相対震源決定による、読み取りデータの自動修正機能を備えた自動震源決定システム
 この自動震源決定システムは、弊社ホームサイスモメータと飯尾能久先生(京都大学防災研究所)、加藤愛太郎先生(東大地震研)、岡田知己先生(東北大学大学院理学研究科)との共同研究によるものである。 以下は日本地震学会2022年度秋季大会発表内容からの引用。

1. はじめに
 株式会社 ホームサイスモメータは(堀内他、2009)、到着時刻の自動読み取り、震源決定システムの開発を行っており、精度の高い自動震源決定システムを構築している。しかし、各種ノイズの混入のため、全ての観測点の読み取りを正確に行うことは難しく、間違った震源を決定する場合もある。
自動震源決定では、走時残差を利用して、間違った読み取りデータの削除が行われているが、地下構造に大きな不均質性が存在するため、読み取り誤差と、不均質性による走時残差とを区別することが難しい。一方、隣接して発生する2個の地震を相対震源決定すると、不均質性の影響が相殺され、走時残差は小さくなる。従って、相対震源決定の走時残差を用いれば、自動読み取りの誤差が大きい観測点を自動検出できる可能性がある。我々は、一個の地震について、その近傍で発生するマグニチュードの大きい地震を数10個選び、一個の地震と、数10個の地震との相対震源決定を行うことにより、その地震の各観測点での読み取り誤差を検出し、自動修正を行うシステムを開発した。また、自動震源決定に適した相対震源決定手法を開発した。以下にその方法と、結果について、述べる。

2.複数の地震の相対震源決定を用いた読み取り誤差の推定方法
 隣接して発生する地震を、相対震源決定すると、パスの違いによる不均質性の影響が相殺され、走時残差を小さくすることができる。また、大きい地震のS/N比は、小さい地震のそれに比べ高く、読み取り精度は高い傾向にある。以下に、自動震源決定された地震Akについて、その近傍に震源決定された複数の地震の到着時刻データを用いて、地震Akの間違った読み取りデータの検出、および、読み取りが行われなかった観測点の再読取り方法について述べる。
 先ず、地震Akの近傍に震源決定され、かつ、マグニチュードの大きい地震をN個(Bkm)選び、Akとの相対震源決定を行う。
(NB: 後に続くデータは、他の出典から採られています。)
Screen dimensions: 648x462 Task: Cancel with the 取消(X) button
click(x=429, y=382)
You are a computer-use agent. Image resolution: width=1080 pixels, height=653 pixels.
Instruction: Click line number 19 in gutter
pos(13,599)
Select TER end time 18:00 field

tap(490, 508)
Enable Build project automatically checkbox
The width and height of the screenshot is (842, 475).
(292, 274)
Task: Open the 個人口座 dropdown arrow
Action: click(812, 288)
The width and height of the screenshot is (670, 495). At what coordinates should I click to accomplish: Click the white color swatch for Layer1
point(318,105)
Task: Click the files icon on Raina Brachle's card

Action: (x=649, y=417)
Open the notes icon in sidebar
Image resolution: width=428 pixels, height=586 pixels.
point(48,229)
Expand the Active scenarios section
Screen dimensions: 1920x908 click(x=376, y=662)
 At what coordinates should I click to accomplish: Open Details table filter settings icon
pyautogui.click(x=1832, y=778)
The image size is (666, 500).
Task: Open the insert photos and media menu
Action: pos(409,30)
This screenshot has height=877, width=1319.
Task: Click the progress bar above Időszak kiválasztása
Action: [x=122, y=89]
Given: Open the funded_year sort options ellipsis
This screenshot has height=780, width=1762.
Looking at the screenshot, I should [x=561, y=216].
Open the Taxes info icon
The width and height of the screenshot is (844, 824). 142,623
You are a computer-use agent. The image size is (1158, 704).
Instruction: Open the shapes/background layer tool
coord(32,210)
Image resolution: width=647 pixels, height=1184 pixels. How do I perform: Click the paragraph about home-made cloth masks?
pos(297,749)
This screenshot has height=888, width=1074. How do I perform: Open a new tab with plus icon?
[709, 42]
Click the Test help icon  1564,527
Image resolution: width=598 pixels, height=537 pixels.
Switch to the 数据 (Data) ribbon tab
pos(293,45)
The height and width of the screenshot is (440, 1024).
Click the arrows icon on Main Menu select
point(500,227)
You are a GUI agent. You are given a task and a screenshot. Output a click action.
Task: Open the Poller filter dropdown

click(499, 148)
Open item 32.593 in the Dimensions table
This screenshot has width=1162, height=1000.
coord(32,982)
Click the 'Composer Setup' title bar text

一般に、震源距離の近い観測点のS/Nは高く、読み取り精度が高いことから、相対震源決定では、近い観測点の重みを大きくした。また、自動震源決定では、間違った読み取りデータが混入する場合があることから、相対震源決定の残差が、残差の2乗平方誤差の2倍以上のデータを削除し、再決定するようにした。削除後の、P波、S波合わせた読み取り点数が5点以下、あるいは、走時残差が閾値を超える場合には、相対震源決定を行わないようにした。
 地震Akのj観測点の読み取り値をAkj、地震Bkmとの相対震源決定の、j観測点の走時残差をRkmjとする。N個の全ての地震について、j観測点の到着時刻が読み取られていると、j観測点についての走時残差はN個になる。次に、複数の走時残差の分布の特徴から、Ak地震のj観測点の読み取り値Akjが正しいかを判定するようにした。
 Akjの読み取り誤差が大きい場合は、走時残差、Rkmj の平均値が、0から、誤差分だけずれる。そこで、Rkmjの平均値(Rkm)と、2乗平均誤差(σkj)を求め、Rkm の絶対値がσkjの2倍以上であれば、Akjが間違っていると判定するようにした。
 地震Bkmのj観測点の読み取りに誤差がある場合は、その地震に対応する誤差が大きくなり、それが原因で、平均値や、2乗平均誤差を間違える可能性がある。そこで、Rkmj が、σkjの2倍以上であれば、そのデータは削除し、RkmとRkmj、および、σkj を再計算するようにした。Akjと、走時残差の平均値Rkmとの差は、Akjの理論値(Tkj)であり、2乗平均誤差は、その推定誤差を表す。
 Ak地震のj観測点の読み取り値Akjが存在しない場合で、地震Bkmのj観測点の読み取り(Bkmj)が存在する場合は、相対震源決定を行うことにより、地震Bkmの地震毎に、j観測点の到着時刻の理論値を求めることができる。Akjの到着時刻が存在する場合と同様に、個々に求められる理論値から、到着時刻の理論値Tkjと、その2乗平均誤差を求めた。
 上述の方法で、Akjの理論値及び、その2乗平均誤差(σkj)を求め、間違っていると判断された読み取り値、あるい、読み取りが行われていない観測点の場合は、Akjが存在する時間範囲が、(理論走時―2σkj)〜(理論走時+2σkj)の時間区間であるとして、その区間内に、顕著な位相が存在すれば、自動読み取りを行うようにした。

3.相対震源決定
 Waldhauser & Ellsworth (2000)によるHypoDDは、解析する全領域で発生する全地震の相対震源決定の誤差が最小となるように震源決定する方法である。自動震源決定は、日本列島全域で発生する地震を対象にして行う場合もある。また、地震は、毎日発生することから、地震が発生する度に、過去に遡って、HypoDDを行うと、計算機の負荷は膨大になる。そこで、ここでは、上記N個の地震Bkmの震源位置をレファレンスとして、N個の地震Bkmとの相対震源決定の走時残差の2乗和を最小となるよう、Akの震源位置を求めるようにした。すべてのAkについて、この震源決定を行うと、Bkmに属する個々の地震も、同様に、周りで発生するN個の地震で相対震源決定される。この操作を2回繰り返し、相対震源決定されたBkmの地震位置をレファレンスとして、Akの地震の相対震源決定を行うことも可能である。